=== Your task ===
In the records below, find every line that contains "computer" and list it.

=== Task material ===
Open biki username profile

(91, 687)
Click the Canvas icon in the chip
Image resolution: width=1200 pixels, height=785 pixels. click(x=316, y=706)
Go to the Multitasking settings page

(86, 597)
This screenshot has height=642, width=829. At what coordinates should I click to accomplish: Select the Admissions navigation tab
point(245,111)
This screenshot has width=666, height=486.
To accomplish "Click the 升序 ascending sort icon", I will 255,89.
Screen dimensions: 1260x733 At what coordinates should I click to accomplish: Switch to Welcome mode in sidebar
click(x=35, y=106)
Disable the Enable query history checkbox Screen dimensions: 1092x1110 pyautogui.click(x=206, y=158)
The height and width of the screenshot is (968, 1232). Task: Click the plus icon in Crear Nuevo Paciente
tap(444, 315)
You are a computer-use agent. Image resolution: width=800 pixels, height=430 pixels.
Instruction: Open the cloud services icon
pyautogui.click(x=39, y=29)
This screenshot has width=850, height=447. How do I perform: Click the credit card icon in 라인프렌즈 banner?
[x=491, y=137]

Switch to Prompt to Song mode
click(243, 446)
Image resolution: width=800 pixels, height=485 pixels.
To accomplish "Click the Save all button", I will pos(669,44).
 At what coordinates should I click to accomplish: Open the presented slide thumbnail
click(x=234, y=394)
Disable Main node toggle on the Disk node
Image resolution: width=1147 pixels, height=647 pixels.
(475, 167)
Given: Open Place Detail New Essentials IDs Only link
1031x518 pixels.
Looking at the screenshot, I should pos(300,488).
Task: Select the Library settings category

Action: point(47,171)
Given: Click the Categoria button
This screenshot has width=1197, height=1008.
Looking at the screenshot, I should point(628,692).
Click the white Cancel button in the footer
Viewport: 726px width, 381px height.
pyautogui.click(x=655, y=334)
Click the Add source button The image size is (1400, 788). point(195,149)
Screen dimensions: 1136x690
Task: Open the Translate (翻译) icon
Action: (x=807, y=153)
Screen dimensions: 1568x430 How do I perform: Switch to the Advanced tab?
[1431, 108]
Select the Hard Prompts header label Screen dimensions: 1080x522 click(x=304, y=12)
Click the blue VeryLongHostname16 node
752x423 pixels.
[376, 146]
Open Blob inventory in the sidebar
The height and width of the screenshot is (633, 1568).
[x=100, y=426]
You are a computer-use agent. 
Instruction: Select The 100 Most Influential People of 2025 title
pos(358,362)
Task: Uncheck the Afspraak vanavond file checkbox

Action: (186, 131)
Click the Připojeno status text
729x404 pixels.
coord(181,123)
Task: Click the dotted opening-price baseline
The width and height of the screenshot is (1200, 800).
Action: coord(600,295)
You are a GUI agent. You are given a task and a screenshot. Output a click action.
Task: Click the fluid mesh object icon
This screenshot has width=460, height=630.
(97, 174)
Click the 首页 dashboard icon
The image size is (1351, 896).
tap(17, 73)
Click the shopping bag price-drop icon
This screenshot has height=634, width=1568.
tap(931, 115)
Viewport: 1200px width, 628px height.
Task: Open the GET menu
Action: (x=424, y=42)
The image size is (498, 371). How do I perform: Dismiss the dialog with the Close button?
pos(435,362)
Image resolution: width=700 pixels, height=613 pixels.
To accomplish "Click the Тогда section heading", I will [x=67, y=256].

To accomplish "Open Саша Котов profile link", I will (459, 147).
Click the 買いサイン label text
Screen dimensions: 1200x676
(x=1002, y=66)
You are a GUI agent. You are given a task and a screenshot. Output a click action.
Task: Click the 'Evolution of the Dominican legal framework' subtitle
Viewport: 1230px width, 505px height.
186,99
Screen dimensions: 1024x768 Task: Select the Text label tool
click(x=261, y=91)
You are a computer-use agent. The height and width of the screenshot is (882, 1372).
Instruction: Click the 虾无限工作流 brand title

=== Written solution ===
You are a computer-use agent. Image resolution: width=800 pixels, height=430 pixels.
You are a computer-use agent. 
You are a computer-use agent. The height and width of the screenshot is (882, 1372).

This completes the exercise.